The Williamsport Symphony Orchestra will share three "Fantastic Tales" - each with vastly different stories and musical arrangements - with its upcoming concert Feb. 11 at the Community Arts Center, 220 W. Fourth St.
Featured musician for the February concert is Max Zorin, a violinist and WSO's own concertmaster. Zorin can be seen at each concert entering the stage directly before the music director and leading the tuning of the instruments before the music begins.
"This is not a common solo appearance. We are used to the solo coming from someone who is isolated from the orchestra," explained Masetro Gerardo Edelstein, WSO music director. "In this case he is integrated ... his solo will come from (within) the orchestra."
Edelstein and Zorin met in 2005 when Zorin joined the faculty at Penn State University as a professor of music. Edelstein joined the WSO in 2009 and invited Zorin to audition for the concertmaster position, which was open at the time.
The position of concertmaster is essential to the orchestra, Edelstein noted, as the concertmaster is the second in command and is in charge of leading the entire string section, organizing the tuning of instruments and leading musicians in the bowing of instruments (the technique the audience views when musicians move their bows along their instruments in unison, creating a synchronized effect).
Zorin's violin will function as storyteller for the WSO performance of "Sheherazade, Suite Symphonique, Op. 35" by Nicolai Rimsky-Korsakov. The piece is based on the story of "One Thousand and One Nights," also known as "The Arabian Nights." The four movements of the piece are based around groups of tales told by Scheherazade, a young woman who volunteered to marry a sultan who was known to marry virgins and kill them the day after the wedding in order to keep them from becoming unfaithful. Scheherazade told her husband a story each night for 1,001 nights to distract him and keep him from killing more women. The sultan was taken by his new wife's stories and continued allowing her to live in order to hear more each night. Edelstein said the symphony's composer, Rimsky-Korsakov, "was captured by this story."
Instead of choosing a few stories to feature from the thousands told by Scheherazade, Rimsky-Korsakov created a tone poem with four movements that shared the mood of the tales. "The idea was not to tell a particular story with each movement but just to give an idea what each tale was about," he said, adding that the piece is cyclical in that "all the movements are connected."
Edelstein said Rimsky-Korsakov was an exceptionally "colorful" composer who used a variety of instruments and who created an exuberant mood.
"It's like looking at a beautiful picture that has lots of colors," he said.
Rimsky-Korsakov also has a connection to the first piece of the concert, "Night on Bald Mountain" by Modest Petrovich Mussorgsky. Mussorgsky left the piece unfinished and it was orchestrated by Rimsky-Korsakov after his death.
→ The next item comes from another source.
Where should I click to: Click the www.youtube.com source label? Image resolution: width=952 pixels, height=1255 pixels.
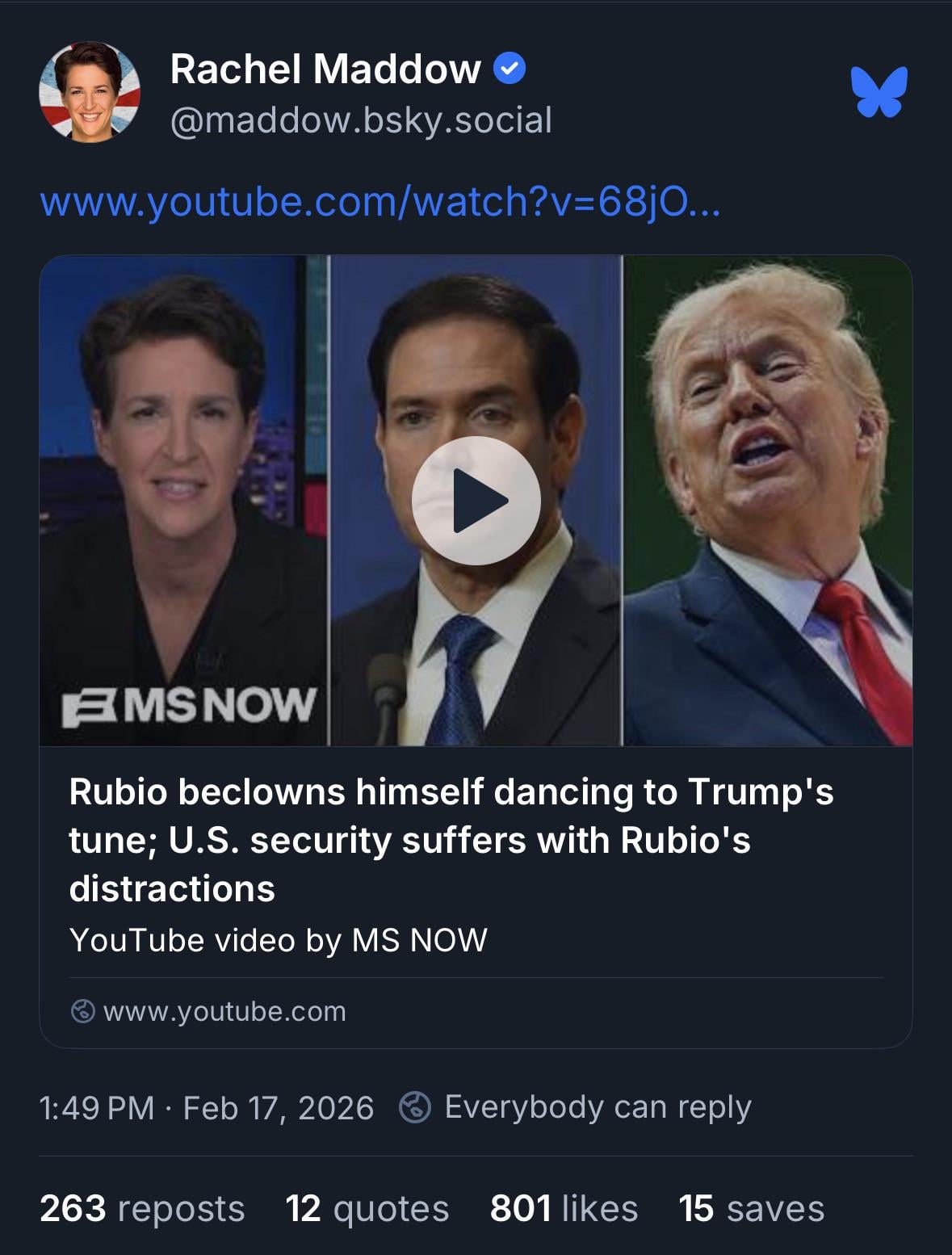[x=224, y=1011]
"People might recognize this piece for being the scariest part of (the 1940 Walt Disney film) 'Fantasia,' " Edelstein said. "Night on Bald Mountain" provides the background music for the witches' sabbath depicted in the film. "I remember as a kid covering my (eyes) when that part came on," Edelstein added.
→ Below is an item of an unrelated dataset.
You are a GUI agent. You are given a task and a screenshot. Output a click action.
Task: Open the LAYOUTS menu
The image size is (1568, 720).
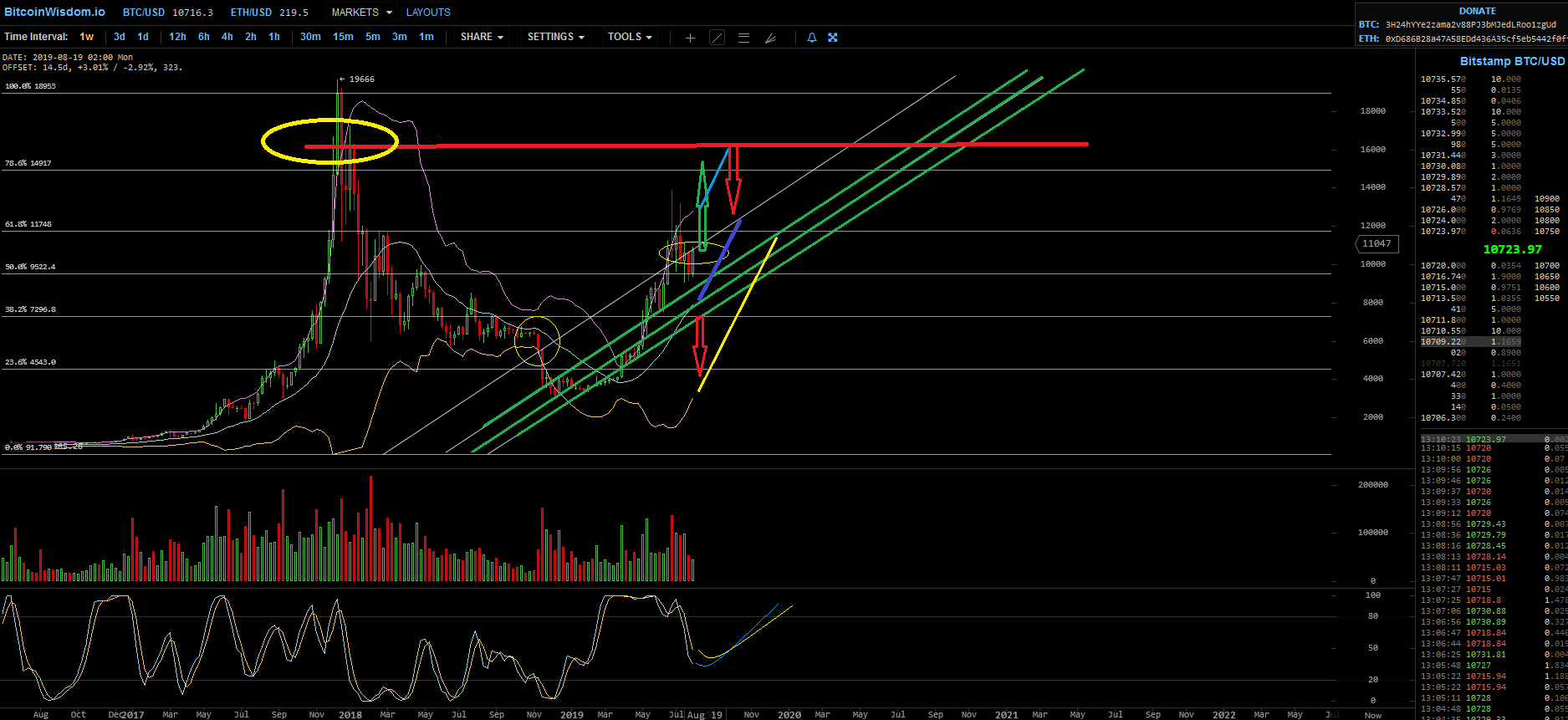tap(428, 13)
The middle piece tying the concert together will bring the Wild West to Williamsport with "Suite from Billy the Kid," by Aaron Copland.
"This piece is one of the three most famous ballets that Aaron Copland wrote ... the three of them are based on American folk stories," Edelstein said.
The songs will be acompanied by dance as three students from Saint John's School of the Arts dance ensemble will perform. Sara Scheiderich, 17, Elivia Nocket, 17, and Ethan Alexander, 14, will perform dances led by Theresa Kendall, choreographer. The collaboration with local dancers is an important aspect of the show, Edelstein said, because visual touches make the performance more enjoyable and memorable for the audience.
"I never program a piece I'm not passionate about," he said; but he also wants the audience to love each piece as much as he does.
"We do this for the audience," he said. "It's absolutely our job, the musicians, to make the music in a way that we can inspire, that we can reach the hearts of the people, that we can show that this music should be performed and should be heard."
"Fantastic Tales" will begin at 7:30 p.m. Feb. 11 at the Community Arts Center. Tickets are available at the CAC box office and by calling 570-326-2424 or visiting www.caclive.com.